Hanefi mezhebine müntesip olan ulema genel itibariyle zayıf hadisler ile istidlalde bulunmuşlardır. Rey ve kıyasa önem veren Hanefî âlimler bazı durumlarda zayıf hadisi rey ve kıyasa tercih ettikleri görülmektedir. Bu durum daha çok taabbudi konular ile ilgili hükümleri hadislerden çıkarma zorunluluğu sonucu ortaya çıkmaktadır. Ayrıca amellerin fazileti hususunda insanları iyiliğe teşvik edip kötü durumlardan sakındırmak maksadıyla zayıf hadisleri kullanmaları da söz konusudur. Bazı durumlarda ise ihtiyata uygun olan hadislerin kullanımı Hanefi ulema arasında yaygın olan bir durum olarak göze çarpmaktadır. Bu ve bunlara benzer sebeplerden ötürü zayıf hadis kullanımını Hanefî ulemâ arasında görmek mümkündür.

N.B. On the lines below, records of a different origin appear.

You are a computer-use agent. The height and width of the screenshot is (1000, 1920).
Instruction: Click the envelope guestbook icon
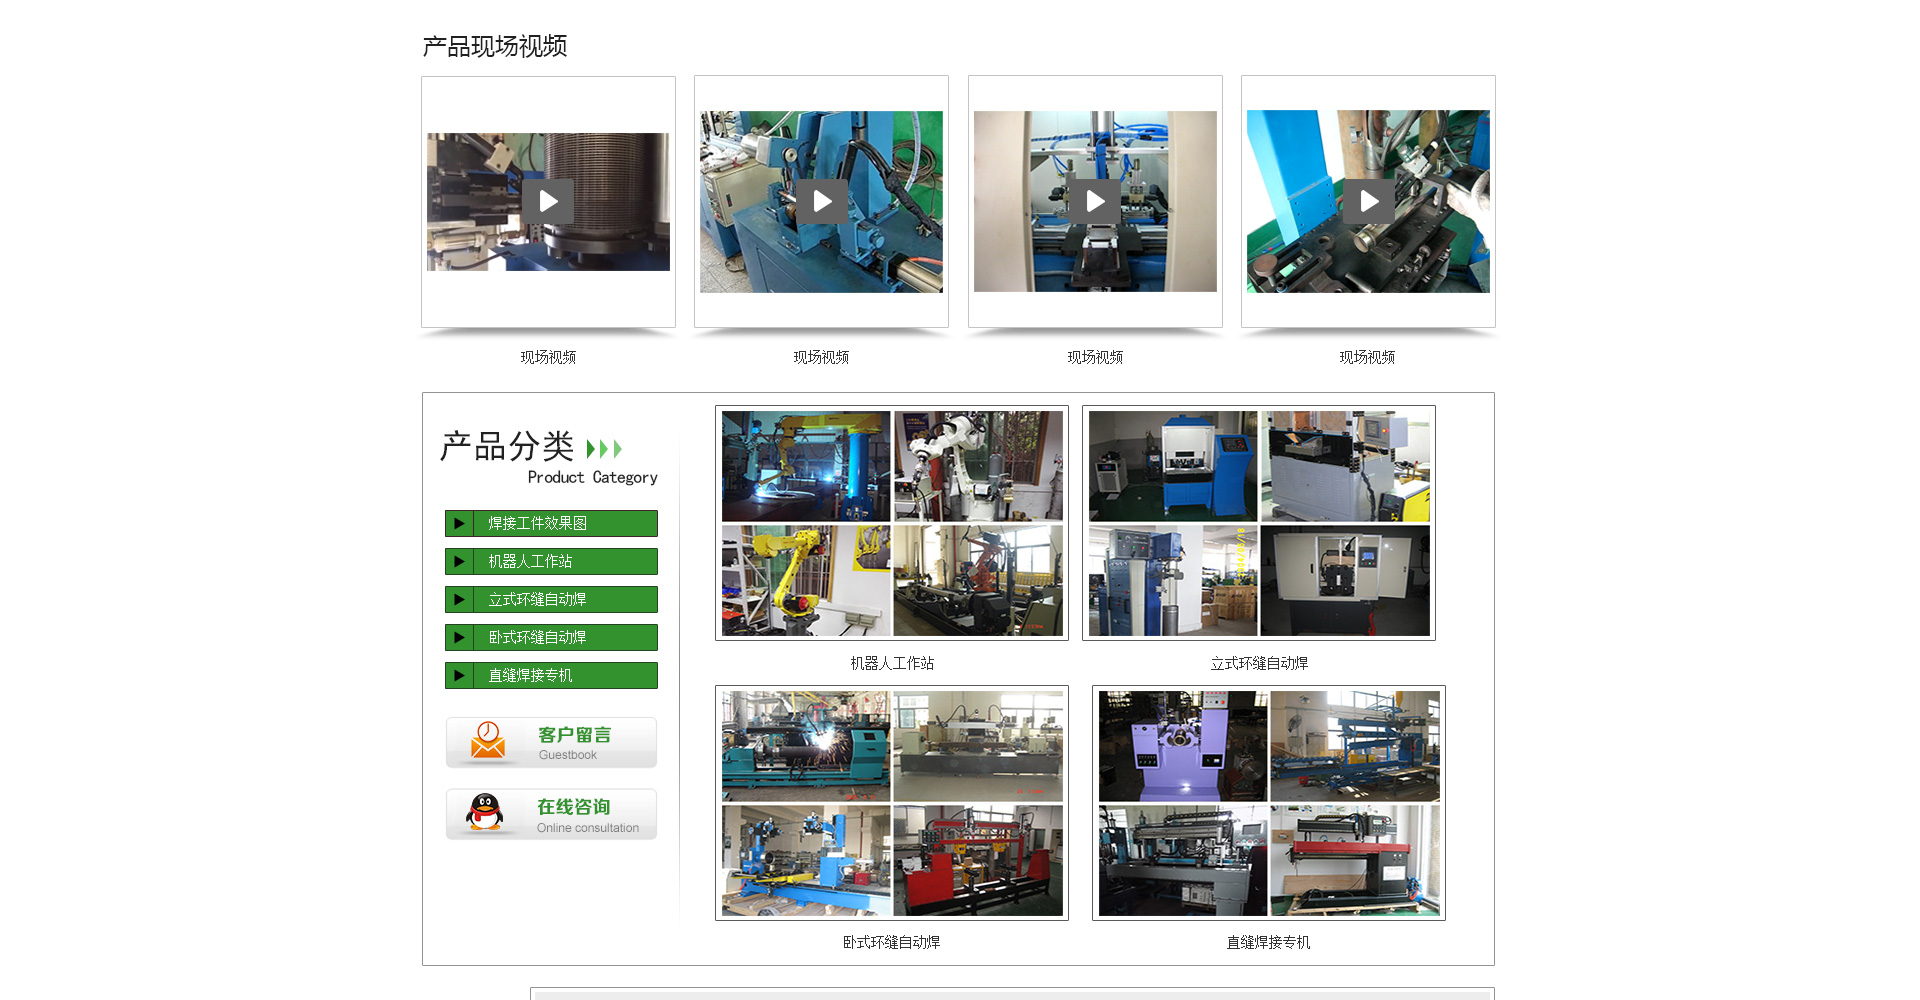(x=488, y=741)
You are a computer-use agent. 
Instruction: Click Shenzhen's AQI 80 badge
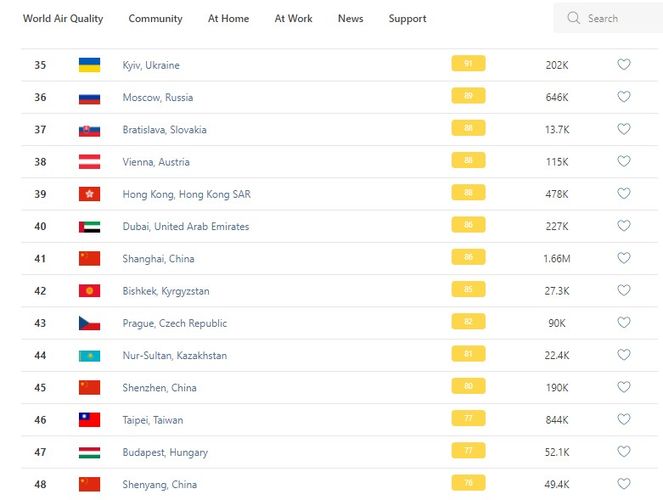click(x=468, y=387)
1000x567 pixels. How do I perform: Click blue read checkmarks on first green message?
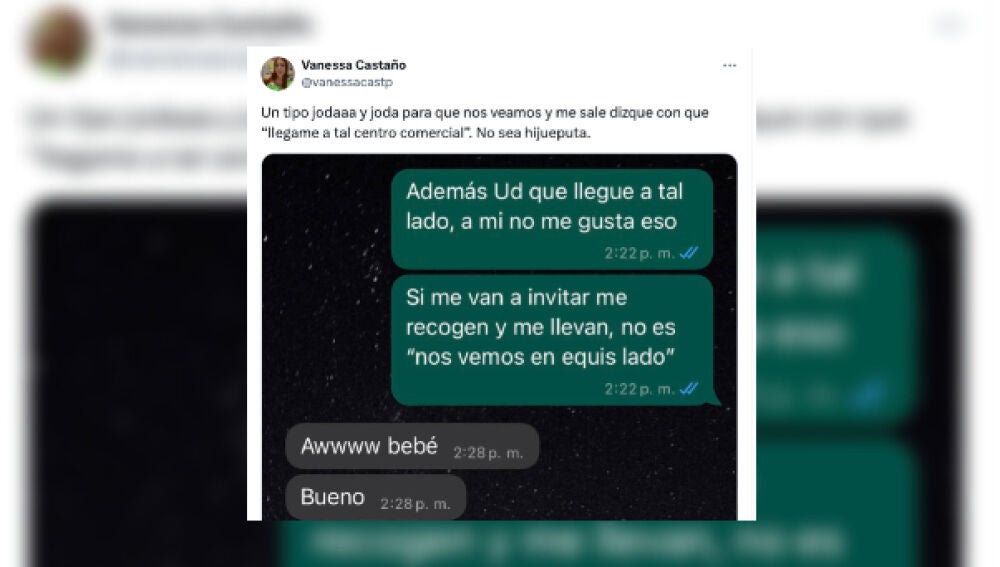689,253
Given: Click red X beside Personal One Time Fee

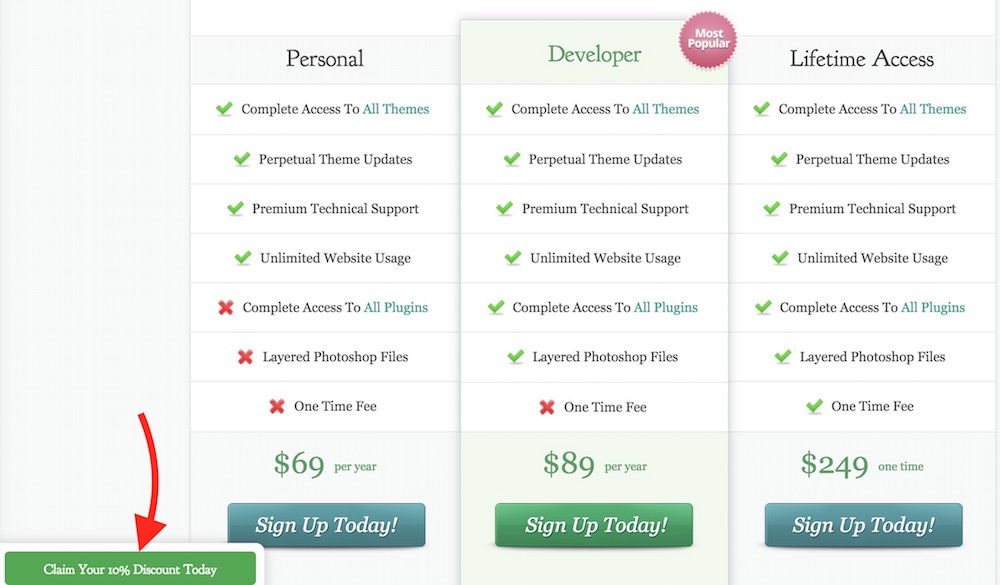Looking at the screenshot, I should [277, 406].
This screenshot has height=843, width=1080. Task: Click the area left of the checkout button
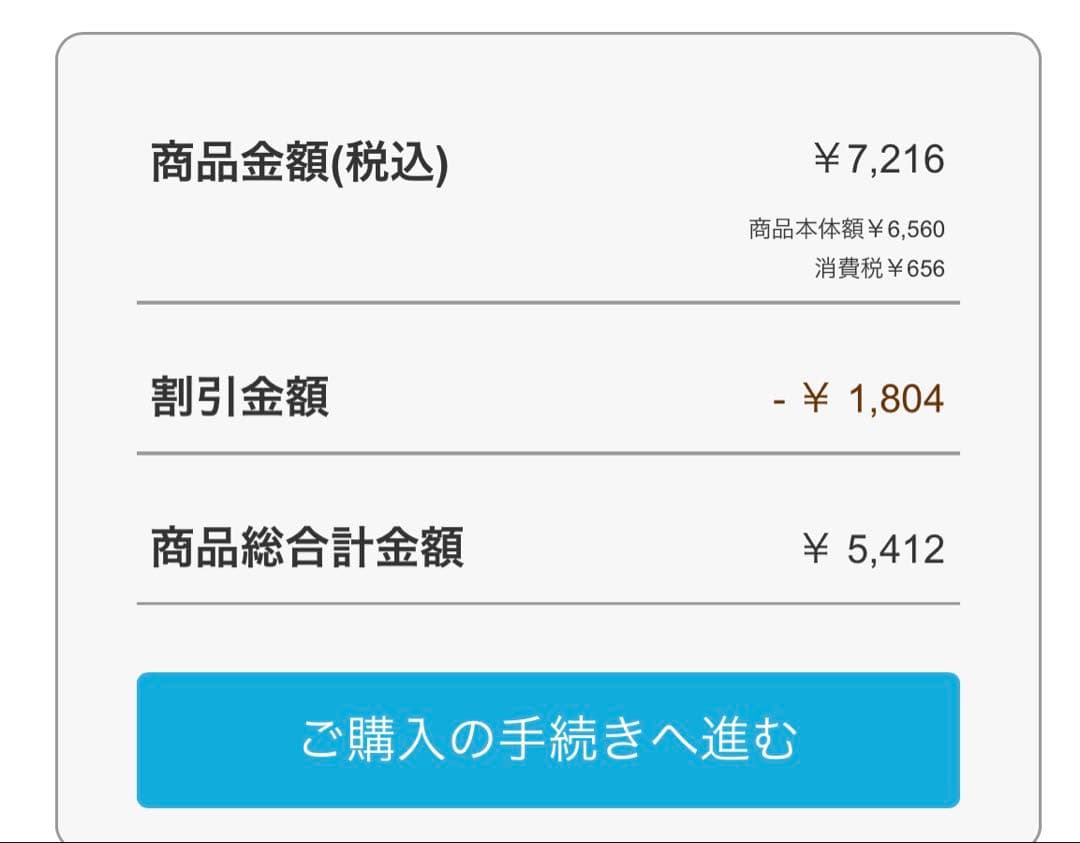(100, 737)
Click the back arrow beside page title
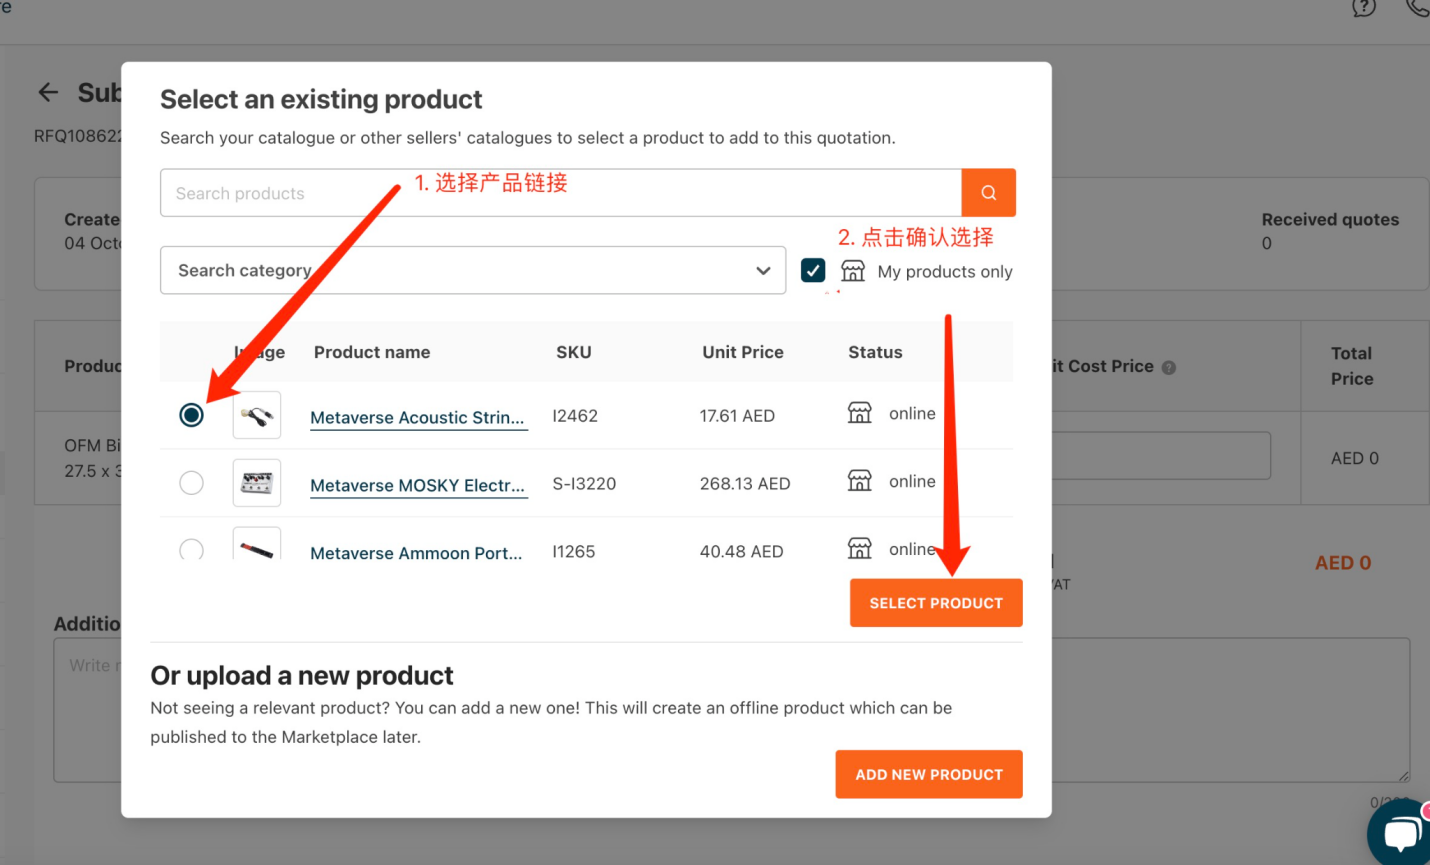Viewport: 1430px width, 865px height. [48, 93]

Zayıf hadisle amel meselesini sadece Hanefi ulema ile sınırlandırmak doğru olmaz. Sünni hadis usulüne dair kaynaklarda zayıf hadisle amel meselesi çokça tartışılmıştır. Hadisçiler bu hadisleri ahkâm ve faziletler olmak üzere iki ana başlık altında irdelemişlerdir. Akaid ve ahkâma dair konularda olmamak şartıyla zayıf hadislerin rivayetinde problem görmemişlerdir; mev’iza, amellerin fazileti ve kıssalar gibi konularda, tefsir ve megaziye ait hususlarda hadis rivayet ettiklerinde daha mütesahil davrandıklarını söylemek mümkündür. Zayıf hadis rivayeti ve zayıf hadisle amel edilmesi, bazı ulemanın zayıf hadisleri kıyasa tercih etmeleri o rivayetin Hz. Peygamber’e nispet edilmesi dolayısıyladır.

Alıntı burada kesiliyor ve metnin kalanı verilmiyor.